Semana V da Páscoa
Evangelho:
Jo 14 27-31
27 «Deixo-vos a paz, dou-vos a Minha
paz; não vo-la dou como a dá o mundo. Não se perturbe o vosso coração, nem se
assuste. 28 Ouvistes que Eu vos disse: Vou e voltarei a vós. Se vós Me
amásseis, certamente vos alegraríeis de Eu ir para o Pai, porque o Pai é maior
do que Eu. 29 Eu vo-lo disse agora, antes que aconteça, para que, quando
acontecer, acrediteis. 30 Já não falarei muito convosco, porque vem o príncipe
deste mundo. Ele não pode nada contra Mim, 31 mas é preciso que o mundo conheça
que amo o Pai e que faço como Ele Me ordenou. Levantai-vos, vamo-nos daqui.
Comentário:
«Já não falarei muito convosco, porque vem o
príncipe deste mundo.»
Jesus
Cristo fala claramente do demónio que está à espera do que será o seu
derradeiro acto como “dominador” do mundo de então: a Morte do Senhor.
Será
um engano porque, de facto, não é o seu poder que dá a morte ao Senhor mas a
vontade soberana de Cristo que a escolhe.
Mas,
claro, os homens que servirão de instrumentos ao demónio para esse derradeiro
sacrifício redentor, agem realmente sob o seu “império”.
Depois
disso, o poder do “príncipe deste mundo” fica absolutamente reduzido e não pode
mais que tentar dominar a vontade dos homens no sentido de fazerem o que vai
contra a Vontade de Deus.
Sim,
é verdade, tem esse poder, mas, o Senhor, também deu aos homens os meios para o
vencer e não permitirá que faça coisa alguma que vá contra a livre escolha dos
Seus amigos.
(ama,
comentário sobre Jo 14, 27-31, 2014.05.20)
Leitura espiritual
a beleza de
ser cristão
PRIMEIRA PARTE
X – A santificação
…/21
Só
Ele, Deus feito homem, pode realizar semelhante ousadia, que tampouco cabe na
imaginação de nenhum ser humano.
Teria
servido de muito pouco, para este fim, simplesmente deixar memória escrita dos
factos acontecidos durante a sua estada na terra.
Tampouco
teria sido adequado continuar actuando até ao fim dos tempos da forma que viveu
sobre a terra entre a Ressurreição e a Ascensão.
A
Realidade da sua Encarnação e da sua Presença logo acabariam confundidas com a
nebulosidade que se origina à volta de um fantasma, de um ser irreal, sem
morada nem no céu nem na terra.
Cristo
estabeleceu os sacramentos e instituiu a Eucaristia, para que cada homem
pudesse receber o enxerto da Sua própria vida; para que cada homem pudesse
viver enxertado na natureza divina. «Deus fez-se homem para que o homem se
fizesse Deus”, ousa dizer Santo Atanásio com visão certeira.
E,
desta forma, Cristo une-se a cada ser humano, homem e mulher; e cada ser humano
«endeusa-se”: «Porque o Deus que nos inspira a ser humildes é o mesmo que transformará o corpo da nossa humildade e o
fará conforme o seu glorioso, com a mesma virtude eficaz com que também pode
sujeitar ao seu império todas as coisas.[i]

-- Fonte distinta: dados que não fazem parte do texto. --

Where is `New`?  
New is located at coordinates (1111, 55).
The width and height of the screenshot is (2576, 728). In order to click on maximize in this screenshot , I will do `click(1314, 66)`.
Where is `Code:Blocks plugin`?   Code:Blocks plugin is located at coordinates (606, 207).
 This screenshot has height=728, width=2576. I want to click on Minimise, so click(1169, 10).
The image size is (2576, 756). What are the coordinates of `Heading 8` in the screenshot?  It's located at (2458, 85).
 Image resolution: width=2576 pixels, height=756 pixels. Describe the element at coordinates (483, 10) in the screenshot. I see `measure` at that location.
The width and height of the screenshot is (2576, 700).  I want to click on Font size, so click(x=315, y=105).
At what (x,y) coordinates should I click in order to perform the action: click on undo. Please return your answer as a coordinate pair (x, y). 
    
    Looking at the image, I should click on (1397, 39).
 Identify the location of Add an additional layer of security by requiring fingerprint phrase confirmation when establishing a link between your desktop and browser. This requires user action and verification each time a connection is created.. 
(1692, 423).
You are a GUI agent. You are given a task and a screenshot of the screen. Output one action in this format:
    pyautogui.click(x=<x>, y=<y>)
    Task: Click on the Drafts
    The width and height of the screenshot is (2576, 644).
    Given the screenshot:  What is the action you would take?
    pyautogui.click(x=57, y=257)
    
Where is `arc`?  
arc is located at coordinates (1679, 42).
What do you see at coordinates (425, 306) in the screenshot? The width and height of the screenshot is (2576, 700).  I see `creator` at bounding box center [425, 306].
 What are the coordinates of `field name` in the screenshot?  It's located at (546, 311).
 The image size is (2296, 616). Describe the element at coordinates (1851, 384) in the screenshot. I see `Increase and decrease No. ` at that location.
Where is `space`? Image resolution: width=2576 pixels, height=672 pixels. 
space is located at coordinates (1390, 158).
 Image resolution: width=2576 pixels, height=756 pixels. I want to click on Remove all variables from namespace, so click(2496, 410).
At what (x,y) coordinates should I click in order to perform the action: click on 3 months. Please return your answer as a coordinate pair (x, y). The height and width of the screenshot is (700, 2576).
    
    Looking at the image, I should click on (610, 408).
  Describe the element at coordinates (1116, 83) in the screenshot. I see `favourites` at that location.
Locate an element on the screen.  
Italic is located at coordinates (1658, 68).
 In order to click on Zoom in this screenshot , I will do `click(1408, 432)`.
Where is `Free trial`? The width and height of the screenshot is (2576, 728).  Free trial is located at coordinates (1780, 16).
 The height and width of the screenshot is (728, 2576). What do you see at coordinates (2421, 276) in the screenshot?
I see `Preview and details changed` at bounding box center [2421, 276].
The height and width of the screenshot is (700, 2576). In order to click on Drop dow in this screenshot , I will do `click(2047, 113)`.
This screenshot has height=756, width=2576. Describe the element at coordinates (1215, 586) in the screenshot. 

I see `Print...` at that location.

Nosso Senhor faz-nos seus, endeusa-nos com o seu endeusamento bom” [ii].
Nós
não podemos imitar plenamente Cristo nem chegar a umaidentificação pessoal com
Ele; todavia, tal não é obstáculo para que vivamos com Ele, para que Ele viva
em nós e para que cheguemos a amar Deus Pai e os nossos irmãos os homens, com o
coração de Cristo.
O
desejo de Jesus Cristo de recapitular nele toda a criação, o homem, movido pela
caridade, corresponde, amando com o no próprio coração de Cristo, aa Deus, aos
homens e a toda a criação que também «o firmamento anuncia a glória das obras
de Deus”; realizando á letra na Fé, e no espírito de Esperança, as palavras de
São João: «O que não tem caridade não conhece Deus porque Deus é caridade.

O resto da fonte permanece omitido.